It was a good thing to see Evans's some forty years ago at the time of the cattle show. The farmers took possession of the place; and to see their jolly round red faces on the broad grin over some decidedly broad ballad, or nudging one another when anything particularly racy caught their ears, was to the student of mankind a treat. But all this kind of thing is quite over now. The Cider Cellars have long ago emptied their last barrel, and Evans's, instead of dying game-qualis erat-like its contemporary, degenerated into something little better than a music-hall. In spite of the undesirable quality of the songs with which Mr Sharp, or Mr Ross, or Mr Moody were requested to oblige the company, we have a kindly feeling for these old taverns still, where, as Lady Agnes Foker said, you met "all the wits and authors, people who are not in society, you know, but whom it is a great privilege and pleasure for Harry to meet." For Lady Agnes was of the same period as Major Pendennis, in whose time, as he expressed himself, "poetry and genius and all that kind of thing were devilish disreputable." So they took refuge at the Cave of Harmony.

In our notice of Fleet Street taverns we have as yet said nothing of the Rainbow.

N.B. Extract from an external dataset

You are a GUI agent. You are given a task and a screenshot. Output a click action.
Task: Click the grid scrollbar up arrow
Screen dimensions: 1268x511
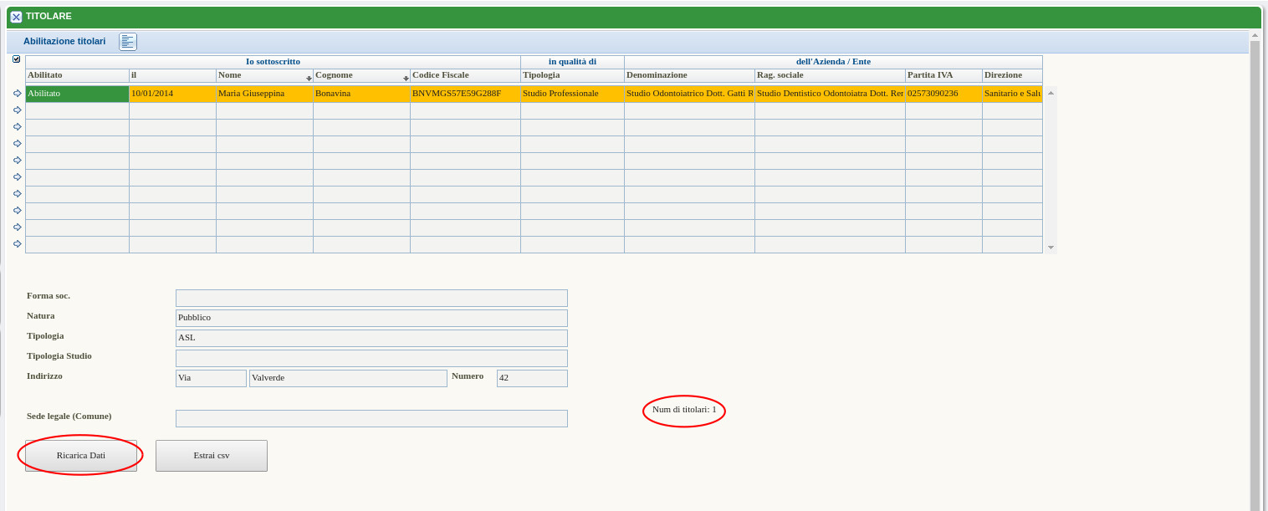tap(1051, 92)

This was originally one of the old coffee-houses, and is mentioned

by Macaulay in his account of them at the time of the Revolution. In the 16th No. of the 'Spectator,' written by Addison, there is mention of the Rainbow, but the allusions to it in the eighteenth-century essayists are extremely rare, and its career as a modern dininghouse dates from 1820.

We have found Mr Callow's a useful book of reference; but, as might be expected, there are some omissions in it, and it is rather a handbook like Peter Cunningham's than any account of tavern life. But it is very well done, and should henceforth be the standard work upon the subject. We fear, however, that the rising generation, nurtured in clubs, and "wallowing," as Thackeray says, in easy-chairs, will not retain much interest in the old convivial world of which we have here given a few glimpses. All the more reason why this should be done while there are still some survivors who can appreciate them. With the old tavern life have disappeared its riotous Bohemianism and reckless orgies: "the gipsy and the Mohawk" have vanished from the literary profession; the punch-bowl and the dicebox are seldom either seen or heard in a house of public entertainment; but with these evils have disappeared also a good deal of hearty good-fellowship, of frank sociability and fearless originality, on whose grave, while we welcome the salutary change, "one human tear may drop and be forgiven." HARE COURT.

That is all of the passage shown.